Soulignant que les Pays-Bas avaient fixé une hauteur de digues de deux à trois mètres supérieure au niveau de submersion de 1953, M. Jacques Oudin a fait état de la nécessité de normes techniques sur la résistance des matériaux, que pourraient édicter les organismes techniques de normalisation. Indiquant que la face externe des digues devait absorber, et non restituer, le choc des vagues, et que la face interne, la plus fragile car exposée à l'érosion, devait être composée de matériaux solides. Il a vu dans l'enrochement le meilleur procédé actuellement disponible, ajoutant que les digues devaient comporter un chemin, qui pouvait être situé au-dessus, à l'intérieur ou à l'extérieur, et être raccordées à des bassins d'évacuation des eaux situés derrière les zones protégées.

Il a fait observer que le rehaussement des digues impliquait une révision de la structure et souligné que leur propriétaire pouvait varier. La gestion par une structure communale ou par des syndicats mixtes associant le conseil général peut constituer une bonne solution. Elle laisse cependant subsister une part d'autofinancement qui peut poser un problème. Aussi l'intercommunalité de Noirmoutier a-t-elle choisi de racheter 25 km de digues à leurs propriétaires.
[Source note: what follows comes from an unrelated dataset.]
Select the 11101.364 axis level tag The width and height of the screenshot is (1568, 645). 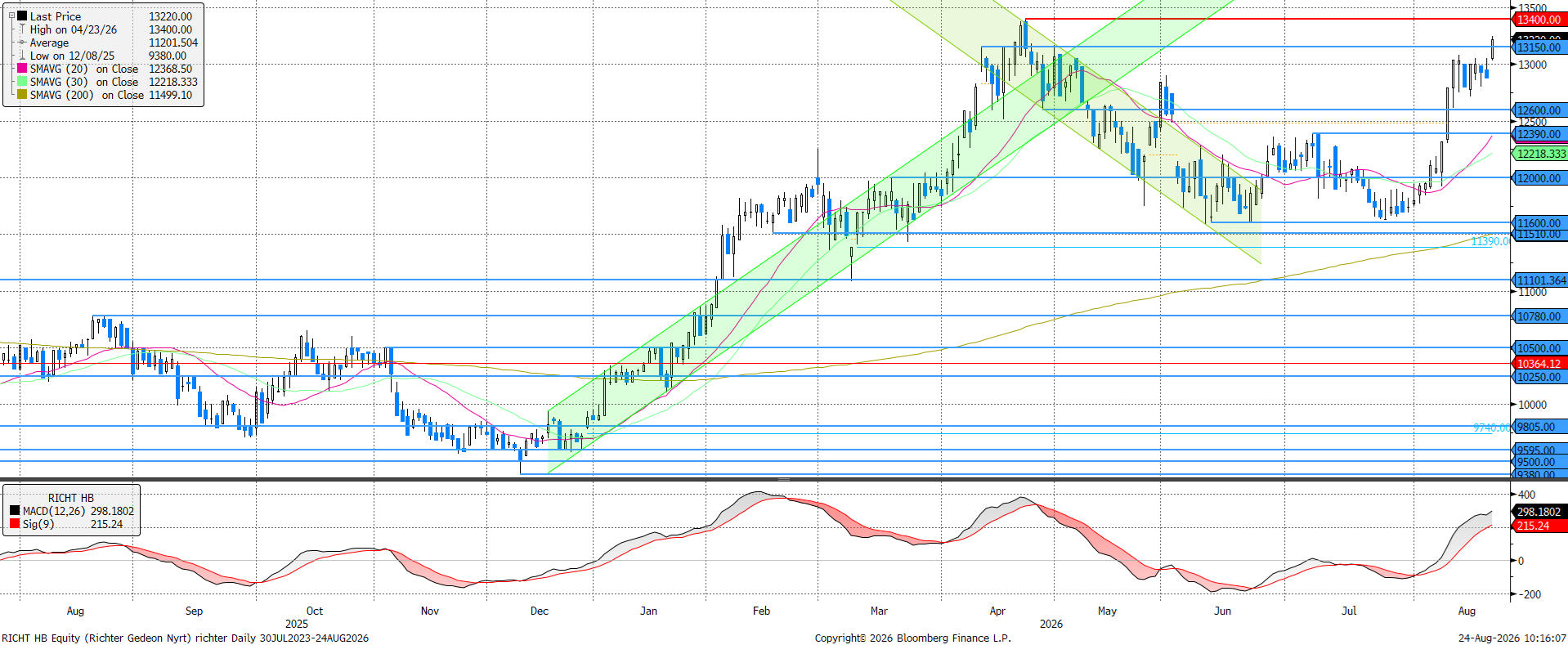pos(1540,280)
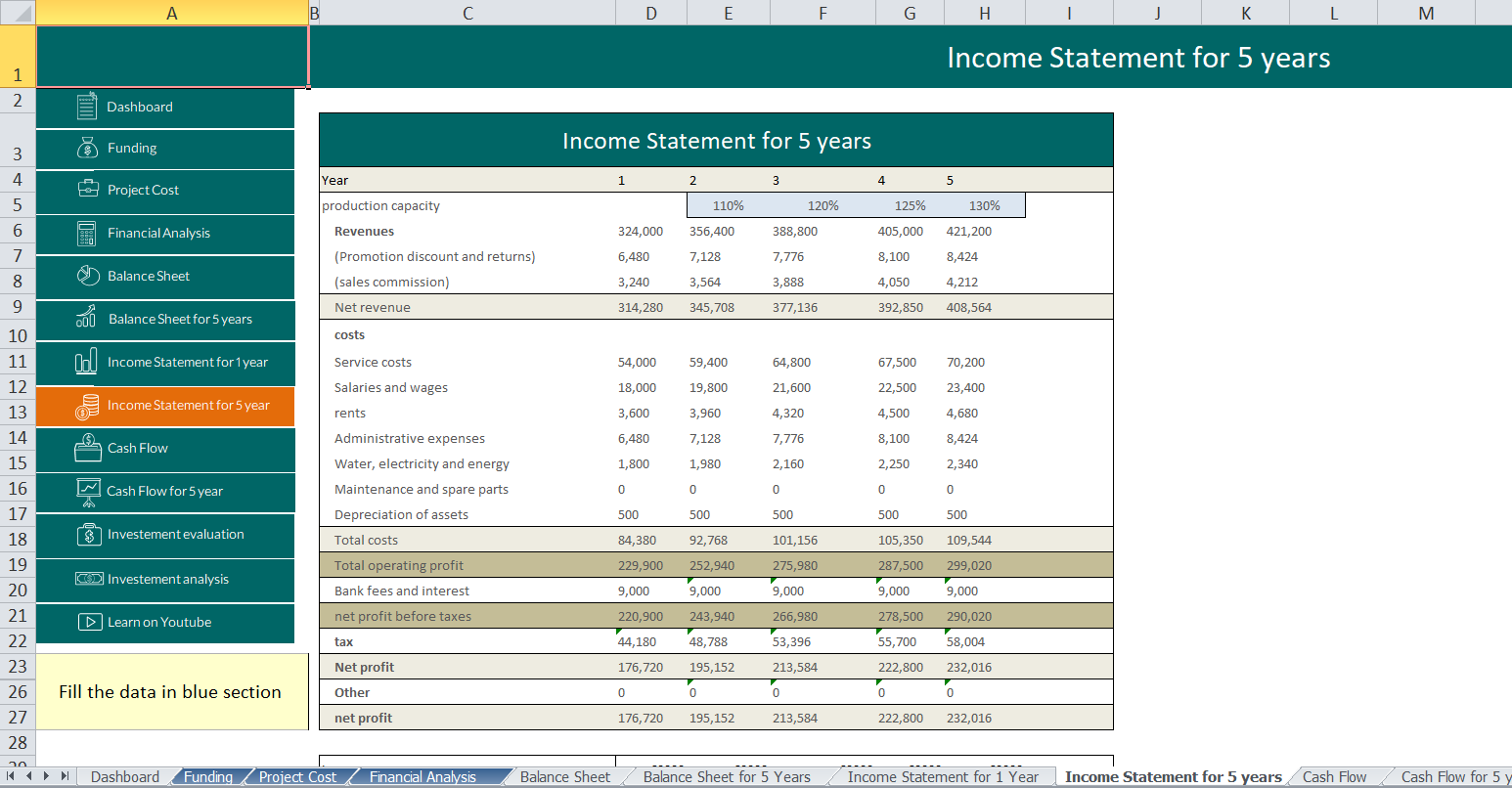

En réponse à M. Bruno Retailleau, président, il a exclu l'idée de créer un établissement public d'Etat pour la gestion des digues.

M. Jacques Oudin a souligné que la faiblesse des digues résidait essentiellement dans leurs points de jonction et au niveau des estuaires, ainsi que sur les berges d'étais, qui peuvent être consolidées soit par un rehaussement, soit par l'avancement des écluses.

Répondant à une question de M. Alain Anziani, rapporteur, il a estimé, que les partenariats publics-privés ne fonctionnaient que s'ils ouvraient la perspective de la perception de recettes à venir.